Cost-effectiveness is an important consideration in the treatment of GAD, given the significant economic burden of the disease on healthcare providers and society [73] (Sect. 1). To date, pharmacoeconomic analyses of pregabalin have been performed in three continental European countries and the UK (Sect. 5). The acknowledged limitations of modelling studies notwithstanding (Sect. 5), and despite being associated with higher drug acquisition and total healthcare costs, pregabalin is predicted to be cost-effective relative to venlafaxine XR in mental healthcare settings in Spain and Portugal. Similarly, pregabalin, either as monotherapy or adjunctive therapy, is predicted to be cost-effective relative to SSRI/SNRIs (alone or as add-on therapy) or usual care for the treatment of patients with refractory GAD (including benzodiazepine- and duloxetine-refractory GAD) in Spain (Sect. 5).

Although sertraline has not been formally approved for use in GAD, it was the most cost-effective among six agents used as first-line therapies in the UK (Sect. 5); on this basis, NICE recommended it as the drug of first choice for the treatment for GAD [11]. However, drug acquisition cost was an important factor in determining the relative cost effectiveness of these agents. Pregabalin had the highest drug acquisition cost at the time the analysis was conducted; had the acquisition cost of pregabalin equalled that of sertraline, it would have dominated escitalopram, paroxetine and venlafaxine-XR [73].

Of note, only direct costs were considered in cost-effectiveness studies; however, additional consideration of indirect costs could be potentially important, given the considerable impact that GAD has in terms of, for example, lost work productivity [73]. In this regard, pregabalin therapy has been shown to reduce the impact of anxiety symptomatology on work [38] (Sect. 3.2.1) and to improve work productivity [32, 84].

Other (cost-impact) studies from Spain suggest that initiating adjunctive therapy with pregabalin does not result in significantly greater total healthcare costs compared with add-on SSRI/SNRIs in benzodiazepine-refractory patients or usual care in patients who have only partially responded to previous SSRI treatment and is associated with some significantly improved clinical outcomes (Sect. 5).

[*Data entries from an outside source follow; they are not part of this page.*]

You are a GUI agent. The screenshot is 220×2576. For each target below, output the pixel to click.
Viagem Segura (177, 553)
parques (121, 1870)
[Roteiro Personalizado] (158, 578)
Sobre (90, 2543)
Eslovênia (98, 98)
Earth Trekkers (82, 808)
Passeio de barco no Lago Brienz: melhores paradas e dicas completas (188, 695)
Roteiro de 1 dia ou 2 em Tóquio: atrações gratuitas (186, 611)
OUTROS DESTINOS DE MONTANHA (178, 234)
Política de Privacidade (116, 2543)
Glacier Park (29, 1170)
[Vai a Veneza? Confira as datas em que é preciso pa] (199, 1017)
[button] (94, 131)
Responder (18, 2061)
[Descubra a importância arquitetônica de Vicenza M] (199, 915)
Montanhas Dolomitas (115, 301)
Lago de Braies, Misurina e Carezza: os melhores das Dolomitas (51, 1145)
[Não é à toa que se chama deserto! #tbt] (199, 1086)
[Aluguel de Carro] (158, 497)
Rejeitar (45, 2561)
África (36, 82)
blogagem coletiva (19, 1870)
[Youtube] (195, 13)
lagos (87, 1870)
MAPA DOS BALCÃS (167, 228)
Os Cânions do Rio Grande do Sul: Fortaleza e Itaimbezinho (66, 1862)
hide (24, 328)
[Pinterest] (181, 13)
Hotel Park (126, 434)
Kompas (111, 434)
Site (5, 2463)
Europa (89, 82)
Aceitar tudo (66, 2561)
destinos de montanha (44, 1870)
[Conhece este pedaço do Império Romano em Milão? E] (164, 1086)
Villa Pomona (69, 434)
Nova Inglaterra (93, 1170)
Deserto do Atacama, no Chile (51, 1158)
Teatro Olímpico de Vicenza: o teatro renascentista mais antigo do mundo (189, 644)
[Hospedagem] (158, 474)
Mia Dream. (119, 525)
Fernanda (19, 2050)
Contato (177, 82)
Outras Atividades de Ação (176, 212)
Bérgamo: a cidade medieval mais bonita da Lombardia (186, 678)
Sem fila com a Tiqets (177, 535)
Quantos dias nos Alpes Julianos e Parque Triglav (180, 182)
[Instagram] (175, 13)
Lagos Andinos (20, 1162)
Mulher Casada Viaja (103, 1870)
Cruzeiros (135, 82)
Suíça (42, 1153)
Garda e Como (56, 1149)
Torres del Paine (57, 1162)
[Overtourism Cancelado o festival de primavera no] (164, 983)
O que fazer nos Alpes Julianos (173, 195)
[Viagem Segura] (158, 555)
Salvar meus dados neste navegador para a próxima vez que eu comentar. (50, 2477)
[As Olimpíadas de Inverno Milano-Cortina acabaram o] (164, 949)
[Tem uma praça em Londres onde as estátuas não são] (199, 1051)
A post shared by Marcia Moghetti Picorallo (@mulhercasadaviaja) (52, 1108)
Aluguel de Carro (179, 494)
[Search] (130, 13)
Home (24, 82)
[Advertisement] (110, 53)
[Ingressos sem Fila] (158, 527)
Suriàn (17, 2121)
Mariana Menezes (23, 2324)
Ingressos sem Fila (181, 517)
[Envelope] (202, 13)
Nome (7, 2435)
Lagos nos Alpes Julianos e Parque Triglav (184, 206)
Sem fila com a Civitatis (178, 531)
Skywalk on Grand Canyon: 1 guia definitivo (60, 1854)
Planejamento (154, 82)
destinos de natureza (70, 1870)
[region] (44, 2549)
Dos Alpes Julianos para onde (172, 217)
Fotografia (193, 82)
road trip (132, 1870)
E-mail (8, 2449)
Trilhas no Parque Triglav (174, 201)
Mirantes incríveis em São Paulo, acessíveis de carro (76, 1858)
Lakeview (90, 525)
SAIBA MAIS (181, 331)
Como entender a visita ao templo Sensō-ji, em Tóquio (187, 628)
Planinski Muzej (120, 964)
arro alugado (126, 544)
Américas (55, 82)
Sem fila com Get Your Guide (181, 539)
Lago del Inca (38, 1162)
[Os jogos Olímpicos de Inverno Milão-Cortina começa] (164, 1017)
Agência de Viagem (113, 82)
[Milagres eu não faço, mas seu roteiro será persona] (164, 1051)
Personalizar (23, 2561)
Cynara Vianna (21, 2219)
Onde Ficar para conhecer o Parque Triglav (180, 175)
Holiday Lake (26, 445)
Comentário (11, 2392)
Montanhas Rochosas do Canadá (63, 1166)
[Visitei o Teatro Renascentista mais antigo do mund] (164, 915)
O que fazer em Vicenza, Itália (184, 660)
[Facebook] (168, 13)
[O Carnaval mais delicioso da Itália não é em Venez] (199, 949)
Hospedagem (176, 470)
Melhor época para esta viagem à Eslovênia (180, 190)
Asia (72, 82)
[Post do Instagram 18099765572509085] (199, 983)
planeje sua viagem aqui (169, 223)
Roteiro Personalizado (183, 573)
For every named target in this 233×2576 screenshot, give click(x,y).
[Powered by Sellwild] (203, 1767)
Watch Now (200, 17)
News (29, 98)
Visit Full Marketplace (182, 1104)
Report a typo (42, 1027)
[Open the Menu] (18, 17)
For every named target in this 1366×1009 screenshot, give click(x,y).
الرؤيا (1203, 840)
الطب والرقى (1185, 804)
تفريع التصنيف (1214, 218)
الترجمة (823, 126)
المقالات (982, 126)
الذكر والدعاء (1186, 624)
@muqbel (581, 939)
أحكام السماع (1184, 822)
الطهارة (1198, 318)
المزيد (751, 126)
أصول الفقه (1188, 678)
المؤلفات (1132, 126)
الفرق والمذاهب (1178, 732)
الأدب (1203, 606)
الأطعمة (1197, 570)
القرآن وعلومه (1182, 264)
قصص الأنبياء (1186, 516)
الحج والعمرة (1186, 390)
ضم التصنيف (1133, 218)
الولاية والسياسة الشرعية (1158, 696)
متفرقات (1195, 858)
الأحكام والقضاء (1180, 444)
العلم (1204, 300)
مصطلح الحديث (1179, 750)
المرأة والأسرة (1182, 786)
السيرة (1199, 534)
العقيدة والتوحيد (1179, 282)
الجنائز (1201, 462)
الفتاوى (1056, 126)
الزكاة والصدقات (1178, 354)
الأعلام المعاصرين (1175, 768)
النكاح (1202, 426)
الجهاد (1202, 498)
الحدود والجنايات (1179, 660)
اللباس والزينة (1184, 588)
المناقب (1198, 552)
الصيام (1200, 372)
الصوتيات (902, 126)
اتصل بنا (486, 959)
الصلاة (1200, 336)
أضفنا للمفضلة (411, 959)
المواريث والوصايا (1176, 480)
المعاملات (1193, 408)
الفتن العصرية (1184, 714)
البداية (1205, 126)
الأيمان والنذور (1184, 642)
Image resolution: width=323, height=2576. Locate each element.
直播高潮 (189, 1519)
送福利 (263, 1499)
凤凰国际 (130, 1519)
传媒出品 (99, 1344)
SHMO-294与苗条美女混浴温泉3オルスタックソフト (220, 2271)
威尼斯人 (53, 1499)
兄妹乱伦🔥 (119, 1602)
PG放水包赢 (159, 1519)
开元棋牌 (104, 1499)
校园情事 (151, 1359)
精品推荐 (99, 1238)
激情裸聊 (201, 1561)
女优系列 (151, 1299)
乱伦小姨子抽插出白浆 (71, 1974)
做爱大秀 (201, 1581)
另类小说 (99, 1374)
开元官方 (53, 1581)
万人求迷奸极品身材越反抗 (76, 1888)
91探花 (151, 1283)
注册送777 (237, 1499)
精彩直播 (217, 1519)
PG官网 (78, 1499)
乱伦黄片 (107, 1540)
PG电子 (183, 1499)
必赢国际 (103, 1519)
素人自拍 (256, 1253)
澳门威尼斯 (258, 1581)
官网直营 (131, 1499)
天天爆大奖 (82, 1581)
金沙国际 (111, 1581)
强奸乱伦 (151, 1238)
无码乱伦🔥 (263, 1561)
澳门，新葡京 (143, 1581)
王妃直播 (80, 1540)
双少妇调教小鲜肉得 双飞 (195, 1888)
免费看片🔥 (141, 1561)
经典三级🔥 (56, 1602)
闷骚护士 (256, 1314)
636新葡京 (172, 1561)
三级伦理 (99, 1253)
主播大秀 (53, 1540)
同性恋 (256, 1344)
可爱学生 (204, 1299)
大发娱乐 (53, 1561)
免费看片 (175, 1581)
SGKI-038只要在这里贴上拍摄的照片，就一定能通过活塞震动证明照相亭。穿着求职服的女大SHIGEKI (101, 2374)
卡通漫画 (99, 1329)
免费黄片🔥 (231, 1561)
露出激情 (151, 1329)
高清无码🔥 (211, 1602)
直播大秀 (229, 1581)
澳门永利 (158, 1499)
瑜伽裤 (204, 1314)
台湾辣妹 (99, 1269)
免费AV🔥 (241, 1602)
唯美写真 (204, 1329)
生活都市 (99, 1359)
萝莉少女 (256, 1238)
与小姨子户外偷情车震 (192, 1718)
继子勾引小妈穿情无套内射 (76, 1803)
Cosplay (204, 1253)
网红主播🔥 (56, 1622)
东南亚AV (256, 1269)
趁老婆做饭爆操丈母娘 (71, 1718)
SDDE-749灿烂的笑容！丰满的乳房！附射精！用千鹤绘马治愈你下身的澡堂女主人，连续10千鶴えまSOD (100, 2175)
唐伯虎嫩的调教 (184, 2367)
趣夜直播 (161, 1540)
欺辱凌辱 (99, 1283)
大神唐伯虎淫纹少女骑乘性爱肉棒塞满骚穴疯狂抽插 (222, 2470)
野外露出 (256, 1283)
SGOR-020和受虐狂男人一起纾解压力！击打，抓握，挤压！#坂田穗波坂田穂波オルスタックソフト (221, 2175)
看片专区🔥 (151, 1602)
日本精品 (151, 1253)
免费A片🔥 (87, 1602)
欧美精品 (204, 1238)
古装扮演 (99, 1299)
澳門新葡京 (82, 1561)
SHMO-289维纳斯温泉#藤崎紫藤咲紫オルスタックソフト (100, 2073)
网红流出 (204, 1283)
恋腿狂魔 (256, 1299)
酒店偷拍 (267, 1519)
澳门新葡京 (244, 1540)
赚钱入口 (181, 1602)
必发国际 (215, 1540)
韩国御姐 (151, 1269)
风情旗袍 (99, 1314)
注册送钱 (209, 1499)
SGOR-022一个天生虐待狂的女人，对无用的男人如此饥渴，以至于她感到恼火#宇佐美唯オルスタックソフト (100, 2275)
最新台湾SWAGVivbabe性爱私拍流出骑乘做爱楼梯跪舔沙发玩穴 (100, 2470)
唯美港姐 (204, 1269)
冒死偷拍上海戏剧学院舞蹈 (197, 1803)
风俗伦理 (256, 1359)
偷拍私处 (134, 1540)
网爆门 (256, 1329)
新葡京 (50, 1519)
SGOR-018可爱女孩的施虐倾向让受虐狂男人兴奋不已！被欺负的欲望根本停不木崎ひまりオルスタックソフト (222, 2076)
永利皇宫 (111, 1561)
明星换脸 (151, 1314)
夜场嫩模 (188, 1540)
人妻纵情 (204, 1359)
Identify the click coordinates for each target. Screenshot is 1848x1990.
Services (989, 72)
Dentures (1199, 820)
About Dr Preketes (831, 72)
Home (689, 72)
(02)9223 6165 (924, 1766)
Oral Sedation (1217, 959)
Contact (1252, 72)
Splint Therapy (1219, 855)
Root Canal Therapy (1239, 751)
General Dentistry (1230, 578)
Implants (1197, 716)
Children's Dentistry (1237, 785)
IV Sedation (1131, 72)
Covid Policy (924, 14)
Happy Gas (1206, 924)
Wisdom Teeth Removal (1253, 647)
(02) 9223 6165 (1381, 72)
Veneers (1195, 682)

In conclusion, pregabalin is a well established, EU-approved, anxiolytic agent that, along with SSRI/SNRIs, is considered a first-line agent for the long-term treatment of GAD by the World Federation of Societies of Biological Psychiatry. Recently, a study of SSRI/SNRI augmentation with pregabalin yielded positive results, while another study of switching from long-term benzodiazepine therapy to pregabalin was inconclusive; further investigations on these topics are warranted.

Data selection sources:

Relevant medical literature (including published and unpublished data) on pregabalin was identified by searching databases including MEDLINE (from 1946) and EMBASE (from 1996) [searches last updated 24 June 2014], bibliographies from published literature, clinical trial registries/databases and websites. Additional information was also requested from the company developing the drug.

Search terms: Pregabalin, GAD, generalised anxiety disorder, generalized anxiety disorder.

Study selection: Studies in adult patients with generalized anxiety disorder who received pregabalin. When available, large, well designed, comparative trials with appropriate statistical methodology were preferred. Relevant pharmacodynamic and pharmacokinetic data are also included.